== GIVEN DATA

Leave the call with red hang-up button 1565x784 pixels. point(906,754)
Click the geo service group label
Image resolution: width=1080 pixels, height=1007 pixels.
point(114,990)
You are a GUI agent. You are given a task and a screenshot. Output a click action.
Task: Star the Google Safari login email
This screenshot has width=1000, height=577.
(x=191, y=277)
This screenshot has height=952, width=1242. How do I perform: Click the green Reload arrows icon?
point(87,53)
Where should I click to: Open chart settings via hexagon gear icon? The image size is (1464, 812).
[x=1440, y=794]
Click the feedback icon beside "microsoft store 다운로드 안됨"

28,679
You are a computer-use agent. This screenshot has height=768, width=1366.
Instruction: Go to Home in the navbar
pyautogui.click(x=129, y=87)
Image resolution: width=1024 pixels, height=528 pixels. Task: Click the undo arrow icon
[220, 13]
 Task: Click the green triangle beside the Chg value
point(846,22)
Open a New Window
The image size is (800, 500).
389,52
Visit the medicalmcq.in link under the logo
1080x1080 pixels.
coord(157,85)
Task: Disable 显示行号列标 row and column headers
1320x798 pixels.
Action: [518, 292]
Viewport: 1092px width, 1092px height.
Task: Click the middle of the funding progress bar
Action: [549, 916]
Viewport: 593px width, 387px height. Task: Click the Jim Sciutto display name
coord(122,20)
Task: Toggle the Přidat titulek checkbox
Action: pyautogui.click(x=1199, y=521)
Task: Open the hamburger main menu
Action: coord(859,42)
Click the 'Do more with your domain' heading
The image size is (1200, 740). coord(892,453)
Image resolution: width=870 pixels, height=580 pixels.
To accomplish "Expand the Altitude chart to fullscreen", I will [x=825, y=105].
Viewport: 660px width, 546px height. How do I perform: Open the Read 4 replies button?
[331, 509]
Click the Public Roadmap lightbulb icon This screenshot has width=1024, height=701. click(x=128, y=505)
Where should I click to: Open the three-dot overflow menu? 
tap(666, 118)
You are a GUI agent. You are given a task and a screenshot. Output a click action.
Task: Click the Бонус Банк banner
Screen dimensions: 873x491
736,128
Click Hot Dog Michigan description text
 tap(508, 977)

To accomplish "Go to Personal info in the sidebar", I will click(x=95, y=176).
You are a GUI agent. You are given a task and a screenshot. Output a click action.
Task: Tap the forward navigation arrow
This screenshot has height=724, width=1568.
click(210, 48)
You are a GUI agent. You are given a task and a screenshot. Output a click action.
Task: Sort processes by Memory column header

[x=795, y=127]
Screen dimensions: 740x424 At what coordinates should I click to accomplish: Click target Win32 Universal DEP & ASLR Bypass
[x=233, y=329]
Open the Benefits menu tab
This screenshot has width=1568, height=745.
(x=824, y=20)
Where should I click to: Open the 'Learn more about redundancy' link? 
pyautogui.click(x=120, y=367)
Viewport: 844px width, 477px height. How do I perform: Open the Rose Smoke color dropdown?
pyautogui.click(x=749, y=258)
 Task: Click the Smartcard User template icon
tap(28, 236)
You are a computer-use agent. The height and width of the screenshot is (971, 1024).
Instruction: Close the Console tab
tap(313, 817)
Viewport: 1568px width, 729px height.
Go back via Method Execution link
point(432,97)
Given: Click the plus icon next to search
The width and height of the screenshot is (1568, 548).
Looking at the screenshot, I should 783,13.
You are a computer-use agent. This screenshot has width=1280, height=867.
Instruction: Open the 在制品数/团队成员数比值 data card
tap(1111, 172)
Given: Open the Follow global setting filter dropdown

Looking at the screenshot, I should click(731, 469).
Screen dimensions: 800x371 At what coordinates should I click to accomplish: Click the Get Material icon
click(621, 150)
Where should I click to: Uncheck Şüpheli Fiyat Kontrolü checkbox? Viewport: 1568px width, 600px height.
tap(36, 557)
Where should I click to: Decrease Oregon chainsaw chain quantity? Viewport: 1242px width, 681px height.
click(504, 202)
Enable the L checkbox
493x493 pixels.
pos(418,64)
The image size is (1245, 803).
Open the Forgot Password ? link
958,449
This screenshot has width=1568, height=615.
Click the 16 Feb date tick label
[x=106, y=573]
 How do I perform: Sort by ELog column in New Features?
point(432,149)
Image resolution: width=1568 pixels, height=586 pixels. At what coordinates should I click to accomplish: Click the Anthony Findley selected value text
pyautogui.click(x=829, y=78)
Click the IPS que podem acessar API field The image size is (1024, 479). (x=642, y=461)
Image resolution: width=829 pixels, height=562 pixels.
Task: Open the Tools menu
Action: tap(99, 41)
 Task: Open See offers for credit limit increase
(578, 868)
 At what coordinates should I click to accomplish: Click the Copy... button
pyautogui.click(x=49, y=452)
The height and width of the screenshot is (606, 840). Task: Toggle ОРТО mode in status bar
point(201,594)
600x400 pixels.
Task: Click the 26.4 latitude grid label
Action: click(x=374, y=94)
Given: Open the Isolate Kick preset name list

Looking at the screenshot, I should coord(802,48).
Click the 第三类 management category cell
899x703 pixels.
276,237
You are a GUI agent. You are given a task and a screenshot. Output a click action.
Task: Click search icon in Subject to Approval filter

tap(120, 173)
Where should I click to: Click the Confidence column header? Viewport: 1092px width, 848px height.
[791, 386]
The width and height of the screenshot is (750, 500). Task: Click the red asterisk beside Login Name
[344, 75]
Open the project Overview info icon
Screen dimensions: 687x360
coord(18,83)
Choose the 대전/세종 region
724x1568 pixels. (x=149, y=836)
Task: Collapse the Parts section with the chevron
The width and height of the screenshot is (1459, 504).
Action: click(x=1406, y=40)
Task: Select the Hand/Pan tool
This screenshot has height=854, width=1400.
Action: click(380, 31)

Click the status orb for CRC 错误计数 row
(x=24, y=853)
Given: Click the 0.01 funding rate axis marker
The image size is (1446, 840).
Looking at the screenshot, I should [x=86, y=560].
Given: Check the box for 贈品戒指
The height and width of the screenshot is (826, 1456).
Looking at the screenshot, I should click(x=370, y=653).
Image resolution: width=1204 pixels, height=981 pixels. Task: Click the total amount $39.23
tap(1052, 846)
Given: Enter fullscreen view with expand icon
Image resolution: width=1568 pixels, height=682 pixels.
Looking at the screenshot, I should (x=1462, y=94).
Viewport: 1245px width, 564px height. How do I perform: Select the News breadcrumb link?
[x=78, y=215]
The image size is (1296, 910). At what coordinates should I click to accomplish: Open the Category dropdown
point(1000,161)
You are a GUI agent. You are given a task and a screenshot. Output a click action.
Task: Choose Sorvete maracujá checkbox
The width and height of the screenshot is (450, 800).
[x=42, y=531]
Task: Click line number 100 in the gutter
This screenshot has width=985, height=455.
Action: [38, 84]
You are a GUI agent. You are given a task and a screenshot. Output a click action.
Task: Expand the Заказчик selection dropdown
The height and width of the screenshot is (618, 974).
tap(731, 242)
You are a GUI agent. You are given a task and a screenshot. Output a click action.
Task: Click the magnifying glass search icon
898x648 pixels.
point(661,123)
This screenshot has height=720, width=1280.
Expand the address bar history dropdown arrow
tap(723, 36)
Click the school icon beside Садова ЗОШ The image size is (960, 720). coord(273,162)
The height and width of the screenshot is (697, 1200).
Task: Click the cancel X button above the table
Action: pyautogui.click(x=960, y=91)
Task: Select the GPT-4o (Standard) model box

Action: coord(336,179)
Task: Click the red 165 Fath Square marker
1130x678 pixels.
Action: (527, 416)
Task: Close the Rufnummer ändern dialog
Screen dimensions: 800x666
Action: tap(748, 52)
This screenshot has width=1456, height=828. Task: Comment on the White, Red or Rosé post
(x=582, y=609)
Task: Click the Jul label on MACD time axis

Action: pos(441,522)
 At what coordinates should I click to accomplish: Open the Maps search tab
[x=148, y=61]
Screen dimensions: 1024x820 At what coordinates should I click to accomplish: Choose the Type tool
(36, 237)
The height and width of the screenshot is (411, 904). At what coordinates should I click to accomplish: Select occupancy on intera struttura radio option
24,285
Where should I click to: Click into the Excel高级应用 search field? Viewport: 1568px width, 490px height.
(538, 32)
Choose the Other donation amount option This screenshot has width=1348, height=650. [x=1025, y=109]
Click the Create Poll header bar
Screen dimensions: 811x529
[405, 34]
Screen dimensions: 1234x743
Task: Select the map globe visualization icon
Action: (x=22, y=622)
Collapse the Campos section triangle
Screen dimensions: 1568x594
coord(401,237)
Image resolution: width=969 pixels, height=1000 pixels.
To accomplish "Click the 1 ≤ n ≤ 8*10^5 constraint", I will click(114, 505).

====

_EXERCISE DIRECTIONS_
In the entries above, find every line holding the word "marker" and copy it out.

_OUTPUT_
Given: Click the 0.01 funding rate axis marker
Task: Click the red 165 Fath Square marker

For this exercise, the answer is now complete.